__WHAT YOU WILL DO__.
All lines of the data shown below should be output exactly as they stand.

__RECORD SET__.
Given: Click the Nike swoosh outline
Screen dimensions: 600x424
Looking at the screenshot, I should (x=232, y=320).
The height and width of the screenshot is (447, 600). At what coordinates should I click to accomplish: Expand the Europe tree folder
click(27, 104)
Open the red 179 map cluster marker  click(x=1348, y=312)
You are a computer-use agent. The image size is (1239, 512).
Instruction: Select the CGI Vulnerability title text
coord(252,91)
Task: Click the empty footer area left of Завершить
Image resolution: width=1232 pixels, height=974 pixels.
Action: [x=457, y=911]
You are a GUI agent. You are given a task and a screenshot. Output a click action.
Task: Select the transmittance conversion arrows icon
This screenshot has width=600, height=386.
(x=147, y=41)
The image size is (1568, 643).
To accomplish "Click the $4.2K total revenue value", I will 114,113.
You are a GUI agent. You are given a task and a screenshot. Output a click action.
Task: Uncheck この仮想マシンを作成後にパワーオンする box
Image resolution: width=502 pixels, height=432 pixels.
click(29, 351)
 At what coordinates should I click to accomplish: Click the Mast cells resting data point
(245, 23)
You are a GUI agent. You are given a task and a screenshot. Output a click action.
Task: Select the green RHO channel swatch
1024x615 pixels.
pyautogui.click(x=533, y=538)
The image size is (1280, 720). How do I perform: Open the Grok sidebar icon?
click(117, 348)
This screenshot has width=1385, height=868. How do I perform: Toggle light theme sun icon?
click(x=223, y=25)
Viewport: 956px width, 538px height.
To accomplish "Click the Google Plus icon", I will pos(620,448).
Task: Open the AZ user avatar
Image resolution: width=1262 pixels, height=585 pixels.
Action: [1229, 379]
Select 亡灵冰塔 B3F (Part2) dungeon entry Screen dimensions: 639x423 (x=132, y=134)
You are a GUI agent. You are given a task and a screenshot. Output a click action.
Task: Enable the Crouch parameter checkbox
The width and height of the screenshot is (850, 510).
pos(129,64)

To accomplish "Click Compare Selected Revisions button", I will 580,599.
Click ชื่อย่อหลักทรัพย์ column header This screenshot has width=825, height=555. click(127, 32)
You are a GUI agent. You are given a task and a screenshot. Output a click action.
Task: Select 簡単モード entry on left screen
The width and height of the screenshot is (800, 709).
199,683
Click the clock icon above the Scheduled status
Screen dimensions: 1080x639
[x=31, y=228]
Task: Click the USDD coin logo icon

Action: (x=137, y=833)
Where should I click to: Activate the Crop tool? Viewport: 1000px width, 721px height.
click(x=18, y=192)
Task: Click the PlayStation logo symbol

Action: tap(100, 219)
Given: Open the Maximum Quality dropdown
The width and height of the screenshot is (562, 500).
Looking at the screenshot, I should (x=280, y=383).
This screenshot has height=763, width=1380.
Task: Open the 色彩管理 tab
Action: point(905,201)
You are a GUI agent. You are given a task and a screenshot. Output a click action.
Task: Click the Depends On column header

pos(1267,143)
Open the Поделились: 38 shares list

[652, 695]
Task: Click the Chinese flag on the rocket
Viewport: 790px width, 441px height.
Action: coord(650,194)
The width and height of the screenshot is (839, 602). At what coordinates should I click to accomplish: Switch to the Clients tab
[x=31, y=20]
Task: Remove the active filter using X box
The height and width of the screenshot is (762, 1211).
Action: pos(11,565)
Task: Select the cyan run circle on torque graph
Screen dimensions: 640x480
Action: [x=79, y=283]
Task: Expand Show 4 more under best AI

__ANSWER TO THIS EXERCISE__.
Given: Click the Nike swoosh outline
Screen dimensions: 600x424
Looking at the screenshot, I should (x=232, y=320).
The height and width of the screenshot is (447, 600). At what coordinates should I click to accomplish: Expand the Europe tree folder
click(27, 104)
Open the red 179 map cluster marker  click(x=1348, y=312)
You are a computer-use agent. The image size is (1239, 512).
Instruction: Select the CGI Vulnerability title text
coord(252,91)
Task: Click the empty footer area left of Завершить
Image resolution: width=1232 pixels, height=974 pixels.
Action: [x=457, y=911]
You are a GUI agent. You are given a task and a screenshot. Output a click action.
Task: Select the transmittance conversion arrows icon
This screenshot has width=600, height=386.
(x=147, y=41)
The image size is (1568, 643).
To accomplish "Click the $4.2K total revenue value", I will 114,113.
You are a GUI agent. You are given a task and a screenshot. Output a click action.
Task: Uncheck この仮想マシンを作成後にパワーオンする box
Image resolution: width=502 pixels, height=432 pixels.
click(29, 351)
 At what coordinates should I click to accomplish: Click the Mast cells resting data point
(245, 23)
You are a GUI agent. You are given a task and a screenshot. Output a click action.
Task: Select the green RHO channel swatch
1024x615 pixels.
pyautogui.click(x=533, y=538)
The image size is (1280, 720). How do I perform: Open the Grok sidebar icon?
click(117, 348)
This screenshot has width=1385, height=868. How do I perform: Toggle light theme sun icon?
click(x=223, y=25)
Viewport: 956px width, 538px height.
To accomplish "Click the Google Plus icon", I will pos(620,448).
Task: Open the AZ user avatar
Image resolution: width=1262 pixels, height=585 pixels.
Action: [1229, 379]
Select 亡灵冰塔 B3F (Part2) dungeon entry Screen dimensions: 639x423 (x=132, y=134)
You are a GUI agent. You are given a task and a screenshot. Output a click action.
Task: Enable the Crouch parameter checkbox
The width and height of the screenshot is (850, 510).
pos(129,64)

To accomplish "Click Compare Selected Revisions button", I will 580,599.
Click ชื่อย่อหลักทรัพย์ column header This screenshot has width=825, height=555. click(127, 32)
You are a GUI agent. You are given a task and a screenshot. Output a click action.
Task: Select 簡単モード entry on left screen
The width and height of the screenshot is (800, 709).
199,683
Click the clock icon above the Scheduled status
Screen dimensions: 1080x639
[x=31, y=228]
Task: Click the USDD coin logo icon

Action: (x=137, y=833)
Where should I click to: Activate the Crop tool? Viewport: 1000px width, 721px height.
click(x=18, y=192)
Task: Click the PlayStation logo symbol

Action: tap(100, 219)
Given: Open the Maximum Quality dropdown
The width and height of the screenshot is (562, 500).
Looking at the screenshot, I should (x=280, y=383).
This screenshot has height=763, width=1380.
Task: Open the 色彩管理 tab
Action: point(905,201)
You are a GUI agent. You are given a task and a screenshot. Output a click action.
Task: Click the Depends On column header

pos(1267,143)
Open the Поделились: 38 shares list

[652, 695]
Task: Click the Chinese flag on the rocket
Viewport: 790px width, 441px height.
Action: coord(650,194)
The width and height of the screenshot is (839, 602). At what coordinates should I click to accomplish: Switch to the Clients tab
[x=31, y=20]
Task: Remove the active filter using X box
The height and width of the screenshot is (762, 1211).
Action: pos(11,565)
Task: Select the cyan run circle on torque graph
Screen dimensions: 640x480
Action: [x=79, y=283]
Task: Expand Show 4 more under best AI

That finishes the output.